• [TRECHO PARA LEITURA]:
Os mecanismos tradicionais de disputa política
envelheceram e estão caducos, embora ainda vivos nas práticas políticas locais,
subjugando a inteligência política local e nacional, levando a disputa
eleitoral para o patamar mais representativo do processo político, expressos em
esquemas de perpetuação de poderes nefastos à democracia e fatais para acelerar
a crise brutal do Estado Democrático de Direito no Brasil, hoje uma figuração
cinematográfica ou mera retórica vazia.
A redução da democracia ao voto midiatizado, os
sinais fortes da decadência do Estado e da descrença nos governos, que
transformam políticas públicas em “caridades sociais”, o surgimento de “estados
paralelos,” como as ações do crime organizado, ou de “estados assistencialistas”,
decorrente da ação dos evangélicos, como analisa Castells, revelam o tamanho do
problema.

• [TAREFA PROPOSTA A]: Resuma em duas frases o trecho sobre a disputa política no Brasil.
• [TAREFA PROPOSTA B]: Continue o trecho sobre a disputa política no Brasil a partir da última frase apresentada.

• [AMOSTRA DE DADOS]:

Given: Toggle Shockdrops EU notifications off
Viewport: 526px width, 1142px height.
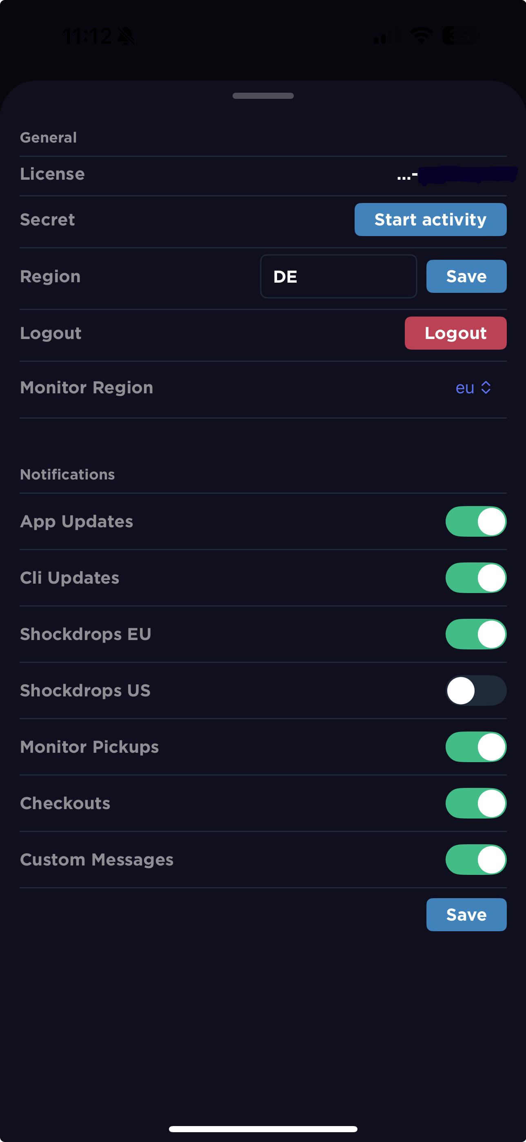Looking at the screenshot, I should point(476,634).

• [RESULTADO A]: Os mecanismos tradicionais de disputa política estão caducos, mas ainda vivos nas práticas locais, e se expressam em esquemas de perpetuação de poderes que aceleram a crise do Estado Democrático de Direito no Brasil. A redução da democracia ao voto midiatizado, a decadência do Estado, a descrença nos governos e o surgimento de "estados paralelos" e "estados assistencialistas" revelam o tamanho do problema.

• [RESULTADO B]:
Estamos desafiados a sair do labirinto. Ainda
vivemos sob dois projetos utópicos, o liberalismo e o comunismo. A luta de
classes nascida desse embate sem fim, transformou a política em uma arena na
qual os contendores se aniquilam uns aos outros. Vive-se nos extremos e nos
fios das navalhas. Pouco se valoriza e canaliza energias na direção de alvos
mais eficazes, especialmente aqueles que se voltem ao enfrentamento dos modos
de acumulação que existem na sociedade, não apenas contra aqueles decorrentes
da acumulação econômica privada. Por isso crescem em algumas partes do mundo a
constituição de comunidades organizadas de afetos, na busca urgente de novos
paradigmas políticos.
A eleição de Jackson assume, cada vez mais, uma
dimensão histórica por ter sido muito mais que um lampejo de sonhos pela ruptura
desse longo processo de dominação oligárquica. Representa, na verdade, uma
força catalizadora para a produção de novas subjetividades e objetividades
políticas no Maranhão, iluminando possibilidades de novas transfigurações em um
contexto no qual as diferenças sociais estão naturalizadas e a aspiração
coletiva e individual por uma sociedade mais igualitária esquecida ou distante
de acontecer.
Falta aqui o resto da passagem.